## Work instruction
Continue the forum thread below about linear and quadratic sequences, picking up after its final sentence.

## Document excerpt
So in your first table, when n is 6, a_n is 36. So think of that as “the 6th value of the sequence is 36” or in function terms, “when the input is 6, the output is 36.”
From what I see, neither of those tables is linear, they are both quadratic. Have you gone over quadratics in class? I ask because arithmetic sequences are for linear equations while geometric sequences are for exponential equations.
Thank you, simply thank you
thanks
You're very welcome, I hope it helped!
i don't get the second problem how is it linear
Hey Dyllian! I'm so sorry for the uber late response, but in case you were still wondering here's why:
Linear just means a constant rate of change. So when we're dealing with coordinates like these problems, the following must be true if it's linear:
Pick any two coordinates aka (x,y) points and find the change in y divided by change in x (that's where y2-y1/x2-x1 comes from). You'll get some fraction. You should get that same exact fraction (you may need to simplify) for ANY two coordinates that you pick and do the same to (change in y divided by change in x).

Collected data
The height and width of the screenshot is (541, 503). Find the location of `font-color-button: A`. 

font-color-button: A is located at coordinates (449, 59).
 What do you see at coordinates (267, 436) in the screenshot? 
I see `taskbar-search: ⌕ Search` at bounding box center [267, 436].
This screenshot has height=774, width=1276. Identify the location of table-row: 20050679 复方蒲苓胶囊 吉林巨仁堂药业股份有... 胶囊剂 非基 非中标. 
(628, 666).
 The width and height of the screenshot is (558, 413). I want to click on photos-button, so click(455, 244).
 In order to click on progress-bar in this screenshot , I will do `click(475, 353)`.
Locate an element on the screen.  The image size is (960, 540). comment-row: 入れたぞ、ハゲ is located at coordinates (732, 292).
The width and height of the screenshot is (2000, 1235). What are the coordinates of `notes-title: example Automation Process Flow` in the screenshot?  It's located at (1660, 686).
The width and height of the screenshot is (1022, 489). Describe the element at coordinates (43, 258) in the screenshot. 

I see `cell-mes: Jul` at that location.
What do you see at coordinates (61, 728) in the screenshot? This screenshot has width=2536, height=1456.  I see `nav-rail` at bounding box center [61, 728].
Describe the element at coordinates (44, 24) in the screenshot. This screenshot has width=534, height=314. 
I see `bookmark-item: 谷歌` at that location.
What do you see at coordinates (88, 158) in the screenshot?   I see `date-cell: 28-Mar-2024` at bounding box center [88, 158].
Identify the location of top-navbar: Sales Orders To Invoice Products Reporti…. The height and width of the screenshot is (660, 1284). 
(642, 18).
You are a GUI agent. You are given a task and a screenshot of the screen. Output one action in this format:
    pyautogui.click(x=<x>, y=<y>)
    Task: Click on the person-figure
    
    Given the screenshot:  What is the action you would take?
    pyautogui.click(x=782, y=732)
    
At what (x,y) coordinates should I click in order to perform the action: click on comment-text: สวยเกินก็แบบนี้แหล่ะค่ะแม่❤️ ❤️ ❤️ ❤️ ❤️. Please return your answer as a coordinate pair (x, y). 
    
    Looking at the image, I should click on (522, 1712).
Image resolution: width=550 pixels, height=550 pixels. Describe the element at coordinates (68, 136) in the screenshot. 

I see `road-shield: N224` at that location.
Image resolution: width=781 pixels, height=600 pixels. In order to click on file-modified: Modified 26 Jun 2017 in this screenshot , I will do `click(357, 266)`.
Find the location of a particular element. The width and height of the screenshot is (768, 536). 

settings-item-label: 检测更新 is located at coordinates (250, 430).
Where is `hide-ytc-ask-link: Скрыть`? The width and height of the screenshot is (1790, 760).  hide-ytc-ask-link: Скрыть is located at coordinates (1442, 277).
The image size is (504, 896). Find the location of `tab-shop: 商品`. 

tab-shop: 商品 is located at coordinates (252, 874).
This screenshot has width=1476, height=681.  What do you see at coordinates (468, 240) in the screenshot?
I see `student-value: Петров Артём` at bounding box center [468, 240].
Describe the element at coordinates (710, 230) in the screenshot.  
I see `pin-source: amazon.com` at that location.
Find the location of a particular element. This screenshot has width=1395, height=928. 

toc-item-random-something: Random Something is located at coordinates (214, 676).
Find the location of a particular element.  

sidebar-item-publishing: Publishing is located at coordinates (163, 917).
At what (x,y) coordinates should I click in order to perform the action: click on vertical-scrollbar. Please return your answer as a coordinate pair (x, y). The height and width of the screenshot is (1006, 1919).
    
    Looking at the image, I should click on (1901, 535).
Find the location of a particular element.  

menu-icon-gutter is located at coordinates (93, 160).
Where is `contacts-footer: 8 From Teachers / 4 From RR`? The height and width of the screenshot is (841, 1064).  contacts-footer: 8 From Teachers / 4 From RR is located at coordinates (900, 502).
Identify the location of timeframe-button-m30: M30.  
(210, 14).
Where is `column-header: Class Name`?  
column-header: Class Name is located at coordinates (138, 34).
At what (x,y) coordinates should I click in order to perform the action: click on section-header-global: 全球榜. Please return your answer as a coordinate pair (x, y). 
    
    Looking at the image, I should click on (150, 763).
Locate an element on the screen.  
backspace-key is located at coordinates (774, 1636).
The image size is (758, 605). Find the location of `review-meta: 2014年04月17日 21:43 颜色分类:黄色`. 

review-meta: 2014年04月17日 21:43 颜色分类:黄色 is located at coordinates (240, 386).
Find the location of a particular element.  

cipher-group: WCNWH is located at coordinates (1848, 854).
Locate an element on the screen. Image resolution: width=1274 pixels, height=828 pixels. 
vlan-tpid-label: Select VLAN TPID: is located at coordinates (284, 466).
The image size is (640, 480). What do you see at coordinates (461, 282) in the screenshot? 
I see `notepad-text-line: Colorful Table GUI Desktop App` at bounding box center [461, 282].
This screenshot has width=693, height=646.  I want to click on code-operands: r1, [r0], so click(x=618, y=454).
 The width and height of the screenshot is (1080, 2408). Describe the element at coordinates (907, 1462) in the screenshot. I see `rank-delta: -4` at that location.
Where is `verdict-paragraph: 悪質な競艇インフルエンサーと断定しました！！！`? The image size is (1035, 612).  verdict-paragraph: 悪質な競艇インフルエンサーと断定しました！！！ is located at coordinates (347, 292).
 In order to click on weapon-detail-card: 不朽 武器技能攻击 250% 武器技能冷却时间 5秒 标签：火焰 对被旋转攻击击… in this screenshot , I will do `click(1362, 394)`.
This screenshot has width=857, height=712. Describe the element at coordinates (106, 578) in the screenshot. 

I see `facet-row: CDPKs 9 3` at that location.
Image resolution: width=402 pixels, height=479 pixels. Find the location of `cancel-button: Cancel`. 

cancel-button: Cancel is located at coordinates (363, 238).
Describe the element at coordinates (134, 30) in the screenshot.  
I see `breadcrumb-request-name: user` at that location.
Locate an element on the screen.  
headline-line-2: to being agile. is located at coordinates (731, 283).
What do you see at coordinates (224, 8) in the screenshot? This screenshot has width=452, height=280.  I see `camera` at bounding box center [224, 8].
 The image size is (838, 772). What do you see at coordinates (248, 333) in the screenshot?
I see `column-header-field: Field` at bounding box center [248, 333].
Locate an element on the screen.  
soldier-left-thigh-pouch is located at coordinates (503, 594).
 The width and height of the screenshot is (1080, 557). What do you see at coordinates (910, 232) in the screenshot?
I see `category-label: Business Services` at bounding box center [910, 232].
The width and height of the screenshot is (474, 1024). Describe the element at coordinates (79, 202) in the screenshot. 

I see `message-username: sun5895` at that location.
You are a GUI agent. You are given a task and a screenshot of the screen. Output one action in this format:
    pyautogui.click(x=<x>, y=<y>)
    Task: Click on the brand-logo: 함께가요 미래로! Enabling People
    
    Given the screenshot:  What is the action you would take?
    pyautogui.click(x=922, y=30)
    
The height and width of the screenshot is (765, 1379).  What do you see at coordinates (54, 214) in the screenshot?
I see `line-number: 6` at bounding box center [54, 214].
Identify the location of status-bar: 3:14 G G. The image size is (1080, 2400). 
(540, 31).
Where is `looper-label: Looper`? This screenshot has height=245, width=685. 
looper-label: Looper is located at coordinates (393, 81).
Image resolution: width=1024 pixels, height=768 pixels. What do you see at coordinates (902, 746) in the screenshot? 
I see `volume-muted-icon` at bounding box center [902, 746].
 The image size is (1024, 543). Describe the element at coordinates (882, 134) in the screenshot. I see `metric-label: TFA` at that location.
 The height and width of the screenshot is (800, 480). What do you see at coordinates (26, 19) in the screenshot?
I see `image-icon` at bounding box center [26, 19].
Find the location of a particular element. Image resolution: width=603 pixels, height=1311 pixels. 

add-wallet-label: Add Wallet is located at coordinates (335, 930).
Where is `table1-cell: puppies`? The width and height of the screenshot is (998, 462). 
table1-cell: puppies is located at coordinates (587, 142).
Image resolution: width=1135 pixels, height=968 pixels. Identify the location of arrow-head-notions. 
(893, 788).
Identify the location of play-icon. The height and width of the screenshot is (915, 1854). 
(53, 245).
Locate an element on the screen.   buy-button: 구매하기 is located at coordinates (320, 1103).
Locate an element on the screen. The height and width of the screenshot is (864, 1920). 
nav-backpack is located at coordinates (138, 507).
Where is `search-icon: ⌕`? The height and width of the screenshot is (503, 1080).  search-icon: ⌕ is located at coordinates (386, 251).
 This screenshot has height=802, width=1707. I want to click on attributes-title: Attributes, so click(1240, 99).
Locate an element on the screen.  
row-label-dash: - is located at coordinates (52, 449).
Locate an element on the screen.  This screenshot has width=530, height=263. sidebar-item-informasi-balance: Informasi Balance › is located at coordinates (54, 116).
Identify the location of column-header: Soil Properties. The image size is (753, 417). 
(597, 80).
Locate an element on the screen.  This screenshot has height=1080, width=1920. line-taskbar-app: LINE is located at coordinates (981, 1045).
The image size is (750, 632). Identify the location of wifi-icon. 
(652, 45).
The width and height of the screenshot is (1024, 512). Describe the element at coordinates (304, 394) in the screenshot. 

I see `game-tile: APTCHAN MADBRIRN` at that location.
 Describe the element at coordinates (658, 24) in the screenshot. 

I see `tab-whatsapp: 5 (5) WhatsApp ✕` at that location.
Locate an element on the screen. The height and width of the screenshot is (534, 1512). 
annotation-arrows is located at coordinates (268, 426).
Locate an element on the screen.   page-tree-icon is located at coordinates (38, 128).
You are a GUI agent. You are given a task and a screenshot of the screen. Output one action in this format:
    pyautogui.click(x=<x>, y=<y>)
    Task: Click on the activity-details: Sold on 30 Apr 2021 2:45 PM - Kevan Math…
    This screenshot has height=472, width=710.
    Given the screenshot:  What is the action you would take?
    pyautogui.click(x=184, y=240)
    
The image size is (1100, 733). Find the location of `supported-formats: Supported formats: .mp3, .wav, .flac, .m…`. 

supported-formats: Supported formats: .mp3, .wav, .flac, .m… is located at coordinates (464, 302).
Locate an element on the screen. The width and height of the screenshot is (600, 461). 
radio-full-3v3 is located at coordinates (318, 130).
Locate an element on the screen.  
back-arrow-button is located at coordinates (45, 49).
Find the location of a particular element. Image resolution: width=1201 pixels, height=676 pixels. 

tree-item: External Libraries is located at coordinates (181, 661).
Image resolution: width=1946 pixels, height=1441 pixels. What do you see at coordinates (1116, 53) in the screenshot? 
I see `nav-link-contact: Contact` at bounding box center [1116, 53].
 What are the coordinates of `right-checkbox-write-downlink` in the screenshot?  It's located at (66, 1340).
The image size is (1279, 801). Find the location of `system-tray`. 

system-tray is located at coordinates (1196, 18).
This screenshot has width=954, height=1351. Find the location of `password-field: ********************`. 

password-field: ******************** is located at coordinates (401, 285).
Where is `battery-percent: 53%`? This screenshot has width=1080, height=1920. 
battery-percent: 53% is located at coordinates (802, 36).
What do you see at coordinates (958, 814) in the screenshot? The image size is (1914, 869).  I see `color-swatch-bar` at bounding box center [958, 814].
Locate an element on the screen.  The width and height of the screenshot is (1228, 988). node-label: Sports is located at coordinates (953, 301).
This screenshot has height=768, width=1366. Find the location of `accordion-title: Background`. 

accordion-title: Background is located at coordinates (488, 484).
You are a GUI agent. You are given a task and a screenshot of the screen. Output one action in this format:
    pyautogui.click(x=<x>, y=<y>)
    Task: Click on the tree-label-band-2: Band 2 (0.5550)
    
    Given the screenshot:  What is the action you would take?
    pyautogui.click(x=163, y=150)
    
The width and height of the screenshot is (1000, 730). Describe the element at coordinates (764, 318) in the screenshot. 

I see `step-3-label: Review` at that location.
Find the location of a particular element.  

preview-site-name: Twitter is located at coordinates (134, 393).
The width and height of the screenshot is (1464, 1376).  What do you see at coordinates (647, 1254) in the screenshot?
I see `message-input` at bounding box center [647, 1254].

## Exercise answer
If you get a different value for even one pair (again, remember to simplify the fraction if needed), then that set of coordinate points does not represent a linear function. Because we got the same fraction for all pairs of coordinates on problem 2, that represents a linear function. Let me know if that helps!
your voice is gorgeous
Haha thanks
Thank uu
You're very welcome, I hope it helped!
So the first one is expo then linear then quad? 😭
1.exponential
why do u sound fine
I’m sorry. But linear is the first difference so which means the 2nd problem was wrong
In the second problem, we did use the first difference 🤙🏼
😢
thank you so much it really helped your explanation is so good!!🤍🤍
I’m so glad it helped!!